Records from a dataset

(begin)

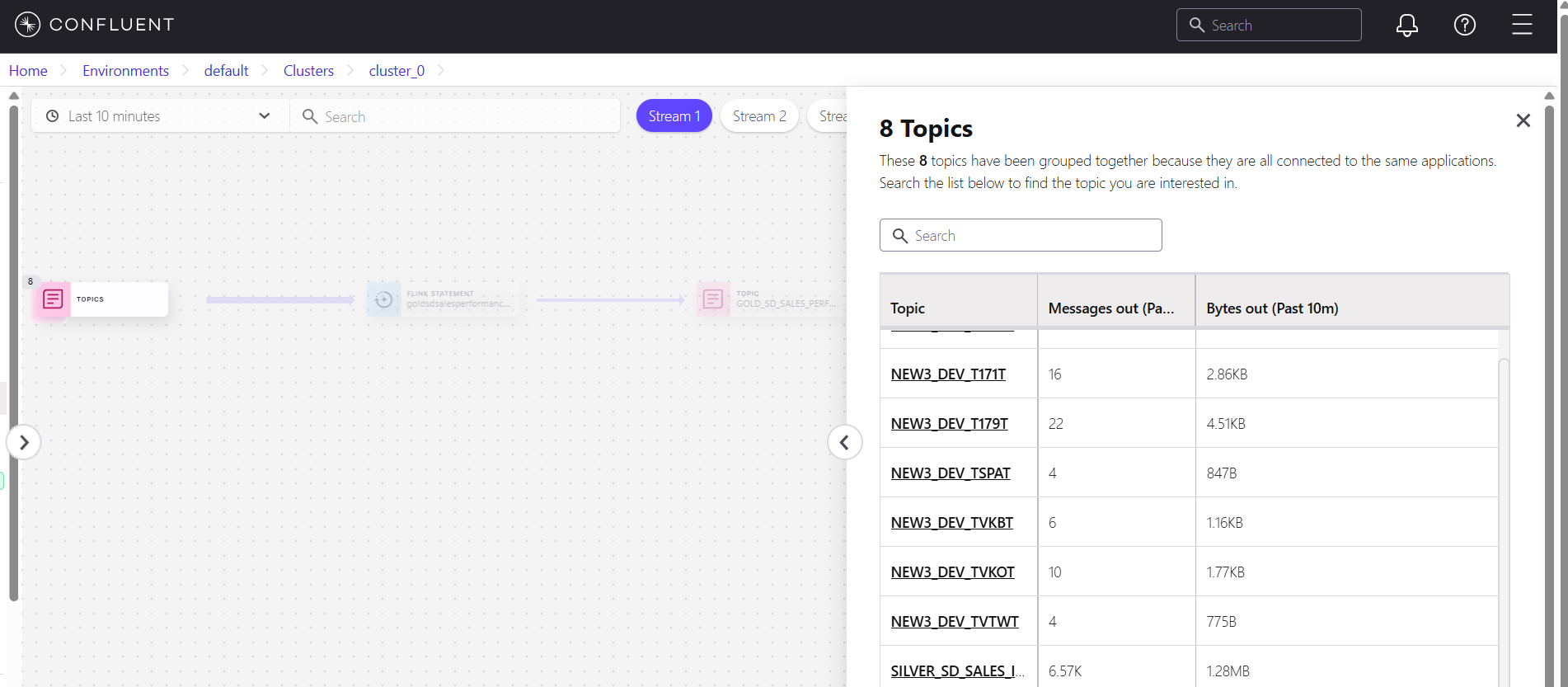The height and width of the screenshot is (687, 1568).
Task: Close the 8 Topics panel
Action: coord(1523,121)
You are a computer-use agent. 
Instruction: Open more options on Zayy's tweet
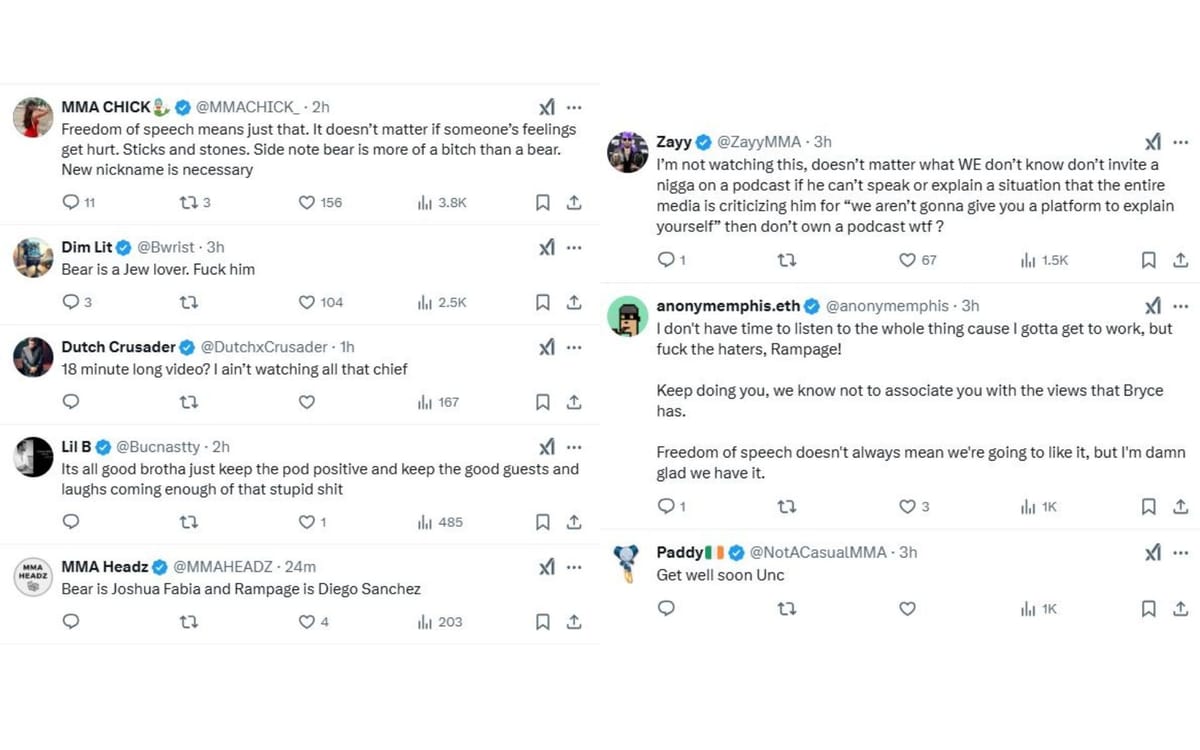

(end)

_TASK DIRECTIONS_
Rewrite the records above with "tweet" swapped for "post" and nothing else changed, and leave the pictures out of your answer.

_IN RESPONSE_
The height and width of the screenshot is (687, 1568).
Task: Close the 8 Topics panel
Action: coord(1523,121)
You are a computer-use agent. 
Instruction: Open more options on Zayy's post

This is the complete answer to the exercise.